Convert the records below into a JSON list of strings, one string per line, beginning with the line that contains "coordinates (134, 34)." and continuing through the line that contains "close is located at coordinates (465, 206).", with blank lines omitted.

◆ EXERCISE INPUT ◆
-- Begin --

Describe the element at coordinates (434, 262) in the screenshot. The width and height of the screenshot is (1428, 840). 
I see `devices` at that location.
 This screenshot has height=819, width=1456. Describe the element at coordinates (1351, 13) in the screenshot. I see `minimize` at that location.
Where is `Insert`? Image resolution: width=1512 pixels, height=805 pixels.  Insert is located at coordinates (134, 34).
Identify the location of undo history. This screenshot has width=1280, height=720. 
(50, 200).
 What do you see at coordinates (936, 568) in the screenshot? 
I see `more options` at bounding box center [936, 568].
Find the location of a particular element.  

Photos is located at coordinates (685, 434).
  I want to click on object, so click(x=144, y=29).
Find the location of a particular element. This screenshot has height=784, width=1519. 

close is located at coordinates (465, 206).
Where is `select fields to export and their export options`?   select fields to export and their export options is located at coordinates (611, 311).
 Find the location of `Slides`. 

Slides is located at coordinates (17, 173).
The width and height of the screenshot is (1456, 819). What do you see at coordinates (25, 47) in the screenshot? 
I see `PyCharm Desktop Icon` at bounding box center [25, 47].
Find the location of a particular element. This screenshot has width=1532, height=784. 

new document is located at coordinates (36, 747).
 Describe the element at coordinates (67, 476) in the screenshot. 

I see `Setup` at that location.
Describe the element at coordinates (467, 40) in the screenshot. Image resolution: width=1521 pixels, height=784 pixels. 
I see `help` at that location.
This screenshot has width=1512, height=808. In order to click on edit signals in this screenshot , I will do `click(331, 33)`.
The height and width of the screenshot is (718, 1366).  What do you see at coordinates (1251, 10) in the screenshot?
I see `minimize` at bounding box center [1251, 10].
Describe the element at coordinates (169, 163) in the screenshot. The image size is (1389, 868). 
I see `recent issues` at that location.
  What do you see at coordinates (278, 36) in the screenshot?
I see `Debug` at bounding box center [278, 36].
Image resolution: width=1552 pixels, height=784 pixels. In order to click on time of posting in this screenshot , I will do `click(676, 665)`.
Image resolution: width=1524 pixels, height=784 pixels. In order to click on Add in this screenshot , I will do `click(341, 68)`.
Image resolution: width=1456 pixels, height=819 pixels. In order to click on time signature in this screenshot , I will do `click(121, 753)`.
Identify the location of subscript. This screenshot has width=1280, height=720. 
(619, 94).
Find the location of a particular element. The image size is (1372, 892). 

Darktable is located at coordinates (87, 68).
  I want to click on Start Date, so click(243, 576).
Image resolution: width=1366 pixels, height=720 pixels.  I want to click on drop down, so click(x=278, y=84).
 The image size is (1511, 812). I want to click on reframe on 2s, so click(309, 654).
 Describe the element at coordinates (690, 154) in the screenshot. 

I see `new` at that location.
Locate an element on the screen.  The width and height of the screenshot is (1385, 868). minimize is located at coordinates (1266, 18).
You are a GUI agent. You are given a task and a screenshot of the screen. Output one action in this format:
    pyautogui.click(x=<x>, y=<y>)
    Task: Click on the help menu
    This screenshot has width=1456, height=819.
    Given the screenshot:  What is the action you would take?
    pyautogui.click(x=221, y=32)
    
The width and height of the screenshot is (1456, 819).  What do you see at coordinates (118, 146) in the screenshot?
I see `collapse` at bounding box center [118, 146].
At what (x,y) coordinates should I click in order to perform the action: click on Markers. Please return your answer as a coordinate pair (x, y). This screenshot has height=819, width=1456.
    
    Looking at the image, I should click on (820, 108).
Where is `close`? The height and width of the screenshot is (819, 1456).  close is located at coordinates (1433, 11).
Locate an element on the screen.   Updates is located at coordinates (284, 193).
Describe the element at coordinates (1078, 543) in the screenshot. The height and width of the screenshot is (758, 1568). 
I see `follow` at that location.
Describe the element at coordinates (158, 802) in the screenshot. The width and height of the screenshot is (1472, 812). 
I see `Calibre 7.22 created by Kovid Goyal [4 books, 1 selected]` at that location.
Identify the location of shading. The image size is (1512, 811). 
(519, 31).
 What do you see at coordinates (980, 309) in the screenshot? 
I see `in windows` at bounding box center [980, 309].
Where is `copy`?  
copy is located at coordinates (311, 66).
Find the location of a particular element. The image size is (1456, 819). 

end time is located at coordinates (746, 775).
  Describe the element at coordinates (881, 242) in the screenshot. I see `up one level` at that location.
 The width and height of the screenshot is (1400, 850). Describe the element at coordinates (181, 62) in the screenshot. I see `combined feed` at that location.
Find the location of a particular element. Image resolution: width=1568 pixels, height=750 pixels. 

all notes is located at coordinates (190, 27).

-- End --

◆ FULL OUTPUT ◆
[
  "Where is `Insert`? Image resolution: width=1512 pixels, height=805 pixels.  Insert is located at coordinates (134, 34).",
  "Identify the location of undo history. This screenshot has width=1280, height=720. ",
  "(50, 200).",
  " What do you see at coordinates (936, 568) in the screenshot? ",
  "I see `more options` at bounding box center [936, 568].",
  "Find the location of a particular element.  ",
  "Photos is located at coordinates (685, 434).",
  "  I want to click on object, so click(x=144, y=29).",
  "Find the location of a particular element. This screenshot has height=784, width=1519. ",
  "close is located at coordinates (465, 206)."
]